In the 1970s and 1980s, the Soviet Union relied heavily on various kinds of fuel exports to earn hard currency, and Western partners regarded the Soviet Union as an extremely reliable supplier of oil and natural gas. In the 1980s, the Soviet Union gave domestic priority to gas, coal, and nuclear power in order to free more oil reserves for export. This was necessary because of higher production costs and losses of convertible currency resulting from the drop in world oil prices. The development of natural gas for domestic and export use was also stimulated by these factors. Between 1970 and 1986, natural gas exports rose from 1 percent to 15 percent of total Soviet exports to the West.

Because of the inferior quality of Soviet goods, the Soviet Union was unsuccessful in increasing its exports of manufactured goods. In 1987 only 18 percent of Soviet manufactured goods met world technical standards. As an illustration of these problems in quality, Canadian customers who had purchased Soviet Belarus tractors often found that the tractors had to be overhauled on arrival before they could be sold on the Canadian market. In 1986 less than 5 percent of Soviet exports to the West consisted of machinery. Other Soviet nonfuel exports in the 1990s included timber, exported primarily to Japan, and chemicals, the export of which grew substantially in 1984 and 1985.

In the 1980s, Soviet imports from Western industrialized countries generally exceeded exports, although trade with the West decreased overall. One-half of Soviet agricultural imports were from developed countries, and these imports made up a considerable portion of total imports from the West. Industrial equipment formed one-quarter of Soviet imports from the West, and iron and steel products, particularly steel tubes for pipeline construction, made up most of the rest. Over the course of the 1980s, high-technology items gained in importance as well.

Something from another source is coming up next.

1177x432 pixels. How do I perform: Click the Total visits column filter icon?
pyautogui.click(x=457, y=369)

In the 1970s and 1980s, Soviet trade with the Western industrialized countries was more dynamic than was Soviet trade with other countries, as trade patterns fluctuated with political and economic changes. In the 1970s, the Soviet Union exchanged its energy and raw materials for Western capital goods, and growth in trade was substantial. Soviet exports jumped 55 percent, and imports jumped 207 percent. The Soviet Union ran a trade deficit with the West throughout this period.

In 1980 the Soviet Union exported slightly more to the West than it imported. After a temporary shortage of hard currency in 1981, the Soviet Union sought to improve its trade position with the industrialized countries by keeping imports at a steady level and by increasing exports. As a result, the Soviet Union began to run trade surpluses with most of its Western partners. Much of the income earned from fuel exports to Western Europe was used to pay off debts with the United States, Canada, and Australia, from which the Soviet Union had imported large quantities of grain.

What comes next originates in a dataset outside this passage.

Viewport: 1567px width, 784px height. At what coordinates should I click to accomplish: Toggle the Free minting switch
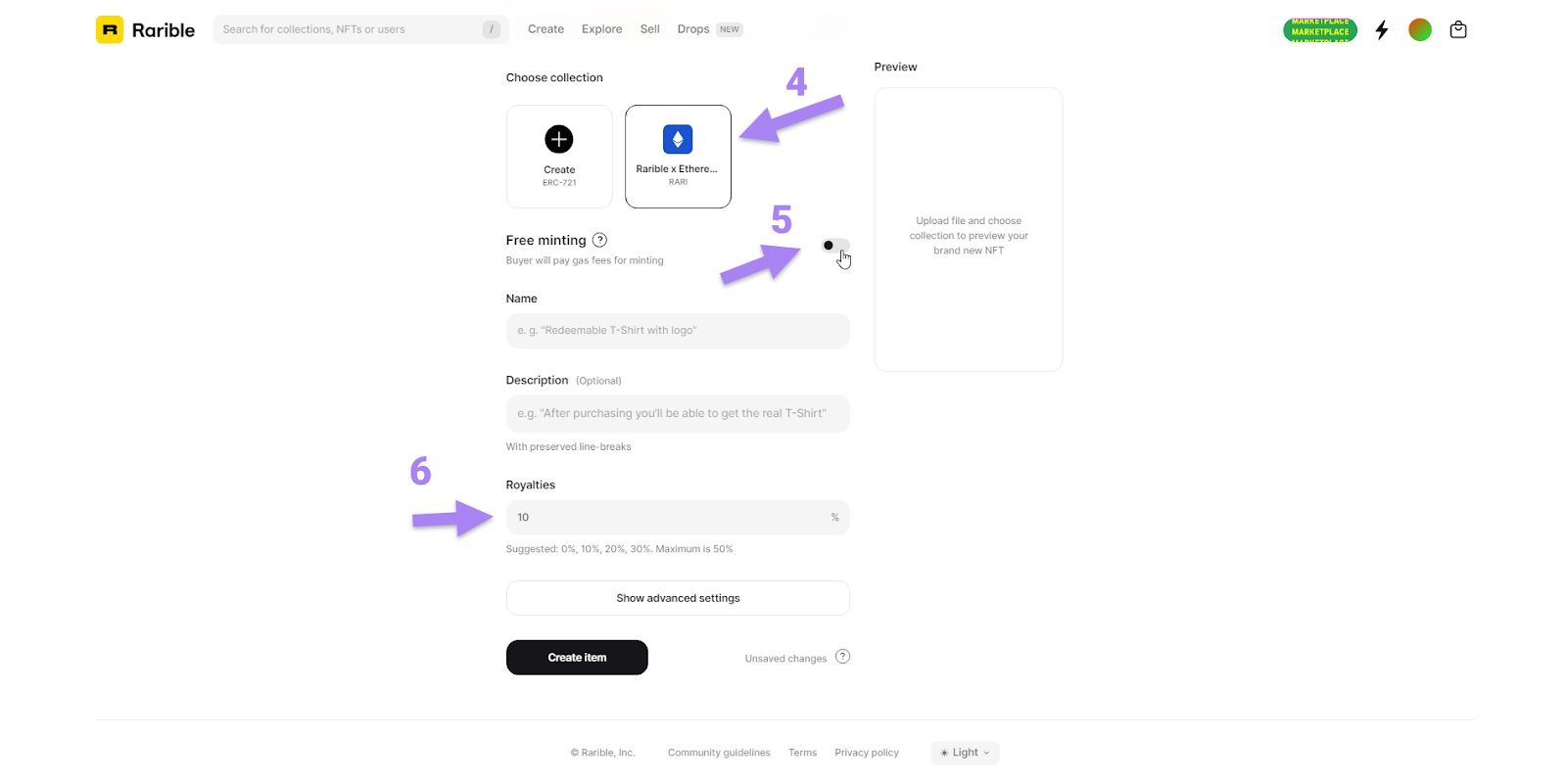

In 1985 and 1986, trade with the West was suppressed because of heightened East-West political tensions, successful Soviet grain harvests, high Soviet oil production costs, a devalued United States dollar, and falling oil prices. Despite increases in oil and natural gas exports, the Soviet Union's primary hard-currency earners, the country was receiving less revenue from its exports to the West. The Soviet Union sold most of its oil and natural gas exports for United States dollars but bought most of its hardcurrency imports from Western Europe. The lower value of the United States dollar meant that the purchasing power of a barrel of Soviet crude oil, for example, was much lower than in the 1970s and early 1980s. In 1987 the purchasing power of a barrel of Soviet crude oil in exchange for West German goods had fallen to one-third of its purchasing power in 1984.

With the exception of grain, phosphates used in fertilizer production, and high-technology equipment, Soviet dependence on Western imports historically has been minimal. A growing hardcurrency debt of US$31 billion in 1986 led to reductions in imports from countries with hard currencies. In 1988 Gorbachev cautioned against dependence on Western technology because it required hard currency that ""we don't have."" He also warned that increased borrowing to pay for imports from the West would lead to dependence on international lending institutions.